The decision on potential charges for officer Garrett Rolfe, who fired the fatal shots, and officer Devin Brosnan, who was also on scene, comes just five days after Brooks was killed at a Wendy’s parking lot in Atlanta, Georgia.
The incident began when police responded to a report of a man sleeping in his car in the fast-food restaurant’s drive-through. After chatting calmly with the officers and failing a breathalyzer test, Brooks resisted arrest when officers moved to handcuff him for suspected drunken driving.
Video footage shows the three fighting on the ground before Brooks grabs an officer’s Taser and begins to run away. As the officers chase him, Brooks points the Taser over his shoulder at Rolfe, who then shoots him multiple times, the surveillance video shows. Brooks was struck twice in the back and died at a nearby hospital.
The police killing came amid nationwide protests calling for an end to racism and police violence against black people. Already, Rolfe has been fired, Brosnan was placed on administrative duty and Atlanta Police Chief Erika Shields stepped down from her position.
Brooks’ family members, who are preparing for the 27-year-old father’s funeral, say the two officers should have continued to pursue him as he ran away instead of shooting him.
But some law enforcement leaders say the shooting was justified and protected by Georgia law — which allows a person to use deadly force “only if he or she reasonably believes that such force is necessary to prevent death or great bodily injury to himself or herself or a third person.”
Howard has said he didn’t understand why the encounter turned fatal, as Brooks was initially compliant. Atlanta’s mayor called Brooks’s killing a “murder.” And CNN law enforcement analyst Charles Ramsey says the officers knew Brooks didn’t have a weapon and could have continued to chase him and ask for backup.
“You’ve got the car. You’ve asked for his driver’s license. You know who he is. So even if you don’t get him right now, you can get him later,” Ramsey said.

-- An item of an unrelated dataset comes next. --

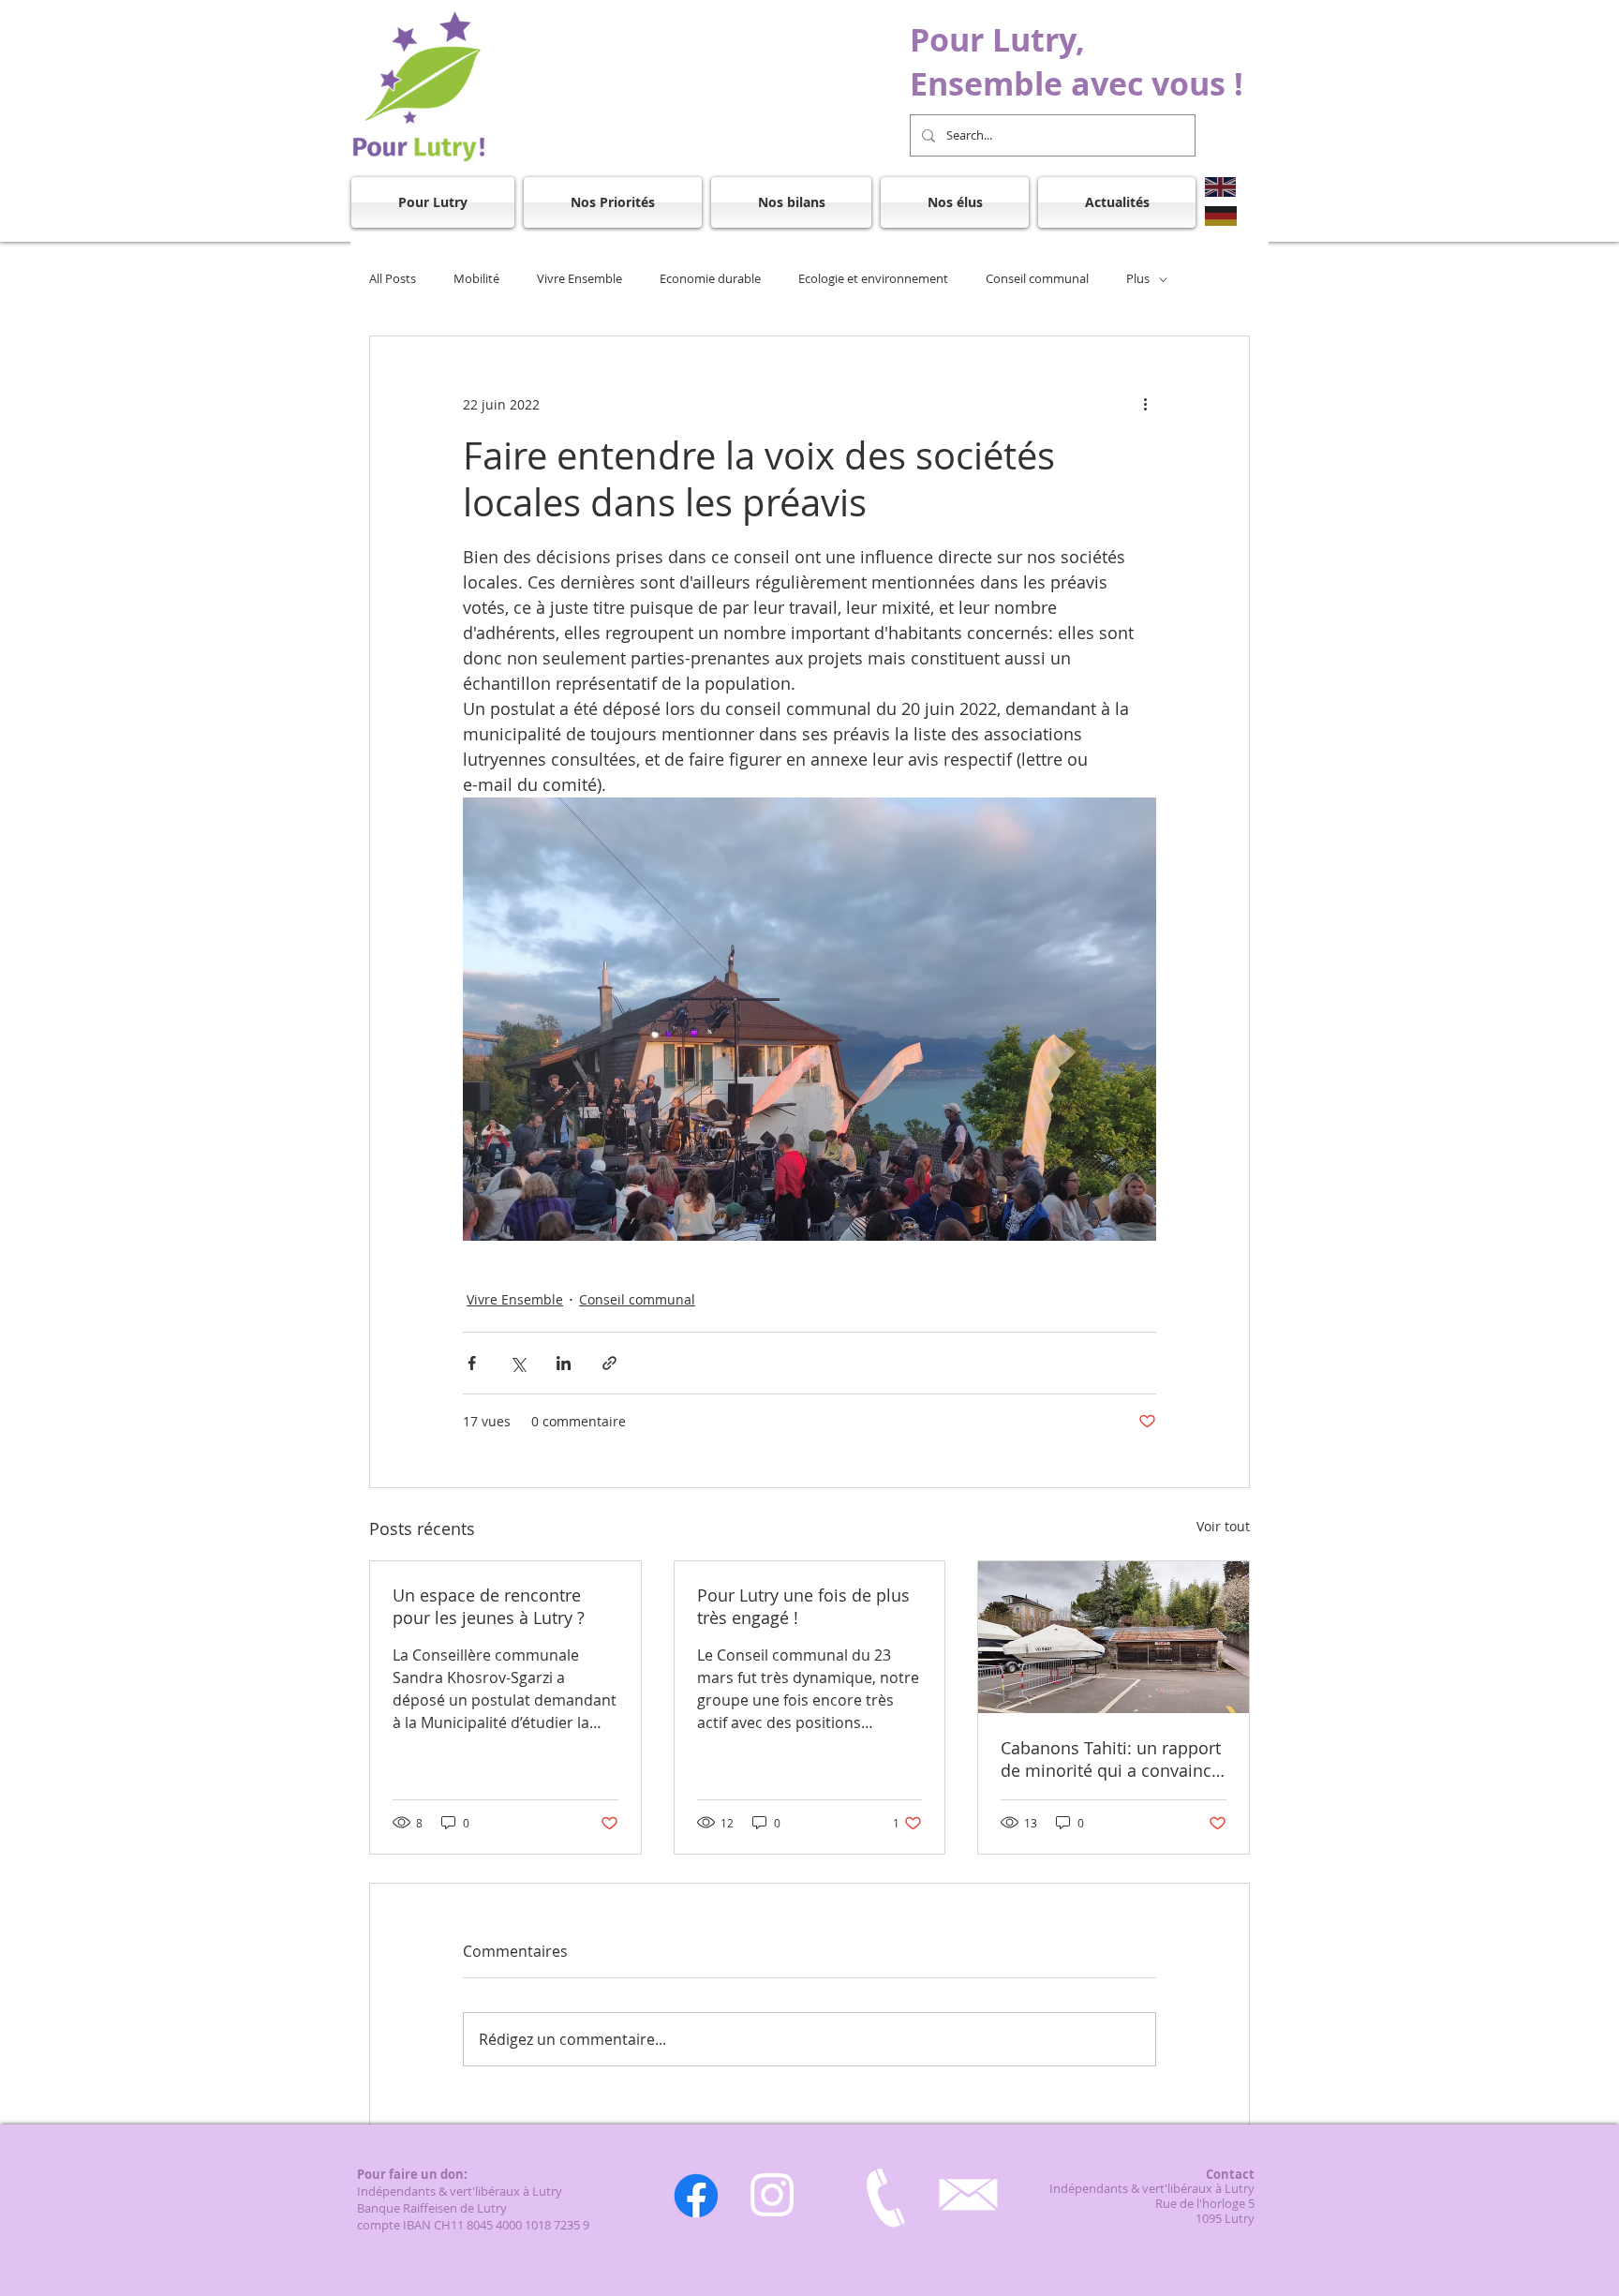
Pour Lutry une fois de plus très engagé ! (803, 1606)
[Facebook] (696, 2196)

Law enforcement leaders justify shooting
Steven Gaynor, the president of the Cobb County Fraternal Order of Police, justified the shooting by saying Brooks posed a threat and had assaulted the officers as he was getting arrested.
“(Georgia law specifically gives (the officer) the right based on the aggravated assaults and the threat (Brooks) poses to the public and to the officers there,” Gaynor said. “It specifically gives them by law the right to shoot him. (Brooks) chose to make those actions. He chose to to do what he did.”

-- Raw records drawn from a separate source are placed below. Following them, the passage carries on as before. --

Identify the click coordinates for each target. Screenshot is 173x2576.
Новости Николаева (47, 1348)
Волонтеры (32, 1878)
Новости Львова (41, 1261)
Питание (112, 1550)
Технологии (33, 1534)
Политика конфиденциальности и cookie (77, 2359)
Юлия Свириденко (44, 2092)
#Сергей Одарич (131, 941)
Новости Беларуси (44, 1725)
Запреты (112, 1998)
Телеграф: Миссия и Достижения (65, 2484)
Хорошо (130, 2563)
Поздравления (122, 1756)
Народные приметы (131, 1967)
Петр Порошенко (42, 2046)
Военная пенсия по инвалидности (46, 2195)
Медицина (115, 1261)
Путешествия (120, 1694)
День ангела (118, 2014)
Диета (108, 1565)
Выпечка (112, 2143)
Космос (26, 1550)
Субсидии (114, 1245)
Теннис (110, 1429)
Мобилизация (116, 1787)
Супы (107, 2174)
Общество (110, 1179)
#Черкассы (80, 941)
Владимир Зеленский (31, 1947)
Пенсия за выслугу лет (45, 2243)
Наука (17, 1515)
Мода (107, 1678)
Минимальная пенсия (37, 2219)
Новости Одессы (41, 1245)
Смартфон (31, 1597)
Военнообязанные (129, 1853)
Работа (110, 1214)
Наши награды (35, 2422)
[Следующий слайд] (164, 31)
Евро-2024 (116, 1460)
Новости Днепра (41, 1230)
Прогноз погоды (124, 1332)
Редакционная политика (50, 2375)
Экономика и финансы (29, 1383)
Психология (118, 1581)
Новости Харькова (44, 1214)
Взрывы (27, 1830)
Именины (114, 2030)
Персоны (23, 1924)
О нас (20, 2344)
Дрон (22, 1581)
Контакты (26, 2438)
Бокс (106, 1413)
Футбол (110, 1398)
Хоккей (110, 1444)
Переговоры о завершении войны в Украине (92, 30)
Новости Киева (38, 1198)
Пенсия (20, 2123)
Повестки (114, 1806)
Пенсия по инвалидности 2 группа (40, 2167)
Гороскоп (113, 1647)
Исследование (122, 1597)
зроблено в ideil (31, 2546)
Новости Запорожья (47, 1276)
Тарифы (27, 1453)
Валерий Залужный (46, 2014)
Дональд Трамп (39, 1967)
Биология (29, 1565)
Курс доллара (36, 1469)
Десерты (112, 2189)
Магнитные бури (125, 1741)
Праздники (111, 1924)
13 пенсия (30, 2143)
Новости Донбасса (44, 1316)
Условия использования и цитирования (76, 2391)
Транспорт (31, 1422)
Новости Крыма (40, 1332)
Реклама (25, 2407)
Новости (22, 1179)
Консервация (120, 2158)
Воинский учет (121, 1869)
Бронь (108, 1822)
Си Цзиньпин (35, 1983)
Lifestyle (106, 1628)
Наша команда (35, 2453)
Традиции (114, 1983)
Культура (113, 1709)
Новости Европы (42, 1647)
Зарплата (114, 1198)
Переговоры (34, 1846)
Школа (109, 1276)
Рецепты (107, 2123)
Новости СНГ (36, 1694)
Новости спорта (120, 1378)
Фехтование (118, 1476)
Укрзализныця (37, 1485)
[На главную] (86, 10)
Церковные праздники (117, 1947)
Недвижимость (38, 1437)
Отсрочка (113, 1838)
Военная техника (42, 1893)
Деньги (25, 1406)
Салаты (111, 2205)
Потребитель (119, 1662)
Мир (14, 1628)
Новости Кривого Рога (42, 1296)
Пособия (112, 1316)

“He could have been like 100 other DUIs that night, gotten arrested, bonded out and gone home to his family,” he added.
Instead, Brooks was shot twice in the back and died at a hospital shortly after, authorities said. His death was ruled a homicide.
More than 150 miles away from Atlanta, Burke County Sheriff Alfonzo Williams also called the officers’ actions “completely justified.”
“There’s nothing malicious or sadistic in the way these officers behaved,” he said. “It’s very unfortunate that the law enforcement leaders in the state of Georgia have not come out and stood together on this case. I think it’s political and it’s senseless.”
A point of contention in the debate revolving around Brooks’ last moments was the Taser he picked up from one of the officers.
“The training we have had for over 20 years tells us if they take your baton or your Taser, it now becomes one step more that you have to use deadly force,” Gaynor said. “Because those can be used against you to incapacitate you and then take your weapon.”
But even if Brooks had fired the Taser at the officer, it’s very unlikely he would have been able to deploy it a second time, according to Ramsey, CNN’s analyst.
“Once you fire the Taser, it has to recycle before it can be used again,” said Ramsey, a former Philadelphia police commissioner. “I would doubt very seriously if most citizens would even know how to operate a Taser.”
Officer had prior complaints
Rolfe, the officer who shot and killed Brooks, had several citizen complaints on his disciplinary record, all with notes that no action was taken, according to records released by the Atlanta Police Department.
He was also the subject of a 2016 use-of-force complaint that resulted in a written reprimand in 2017, the records show.
Rolfe was hired in 2013. Brosnan was hired in 2018.
CNN has reached out to the department for more information on the records and has also reached out to the Atlanta Police Foundation. Rolfe and Brosnan have not responded to repeated requests for comment.
Brooks’ family is now preparing to bury the father of four.
He leaves behind three daughters, who are 1, 2 and 8 years old, and a 13-year-old stepson.
“They’re planning a funeral. So anyone who has gone through that with a loved one they understand how tough that is,” family attorney L. Chris Stewart said.
“When you actually have to go pick out the suit that your father or husband or brother is going to wear in a casket.”
Brooks’ wife has previously said she wants both officers involved in the killing to go to jail.
“I want them to deal with the same thing as if it was my husband who killed someone else. If it was my husband who shot them, he would be in jail. He would be doing a life sentence. They need to be put away,” Miller previously told “CBS This Morning.”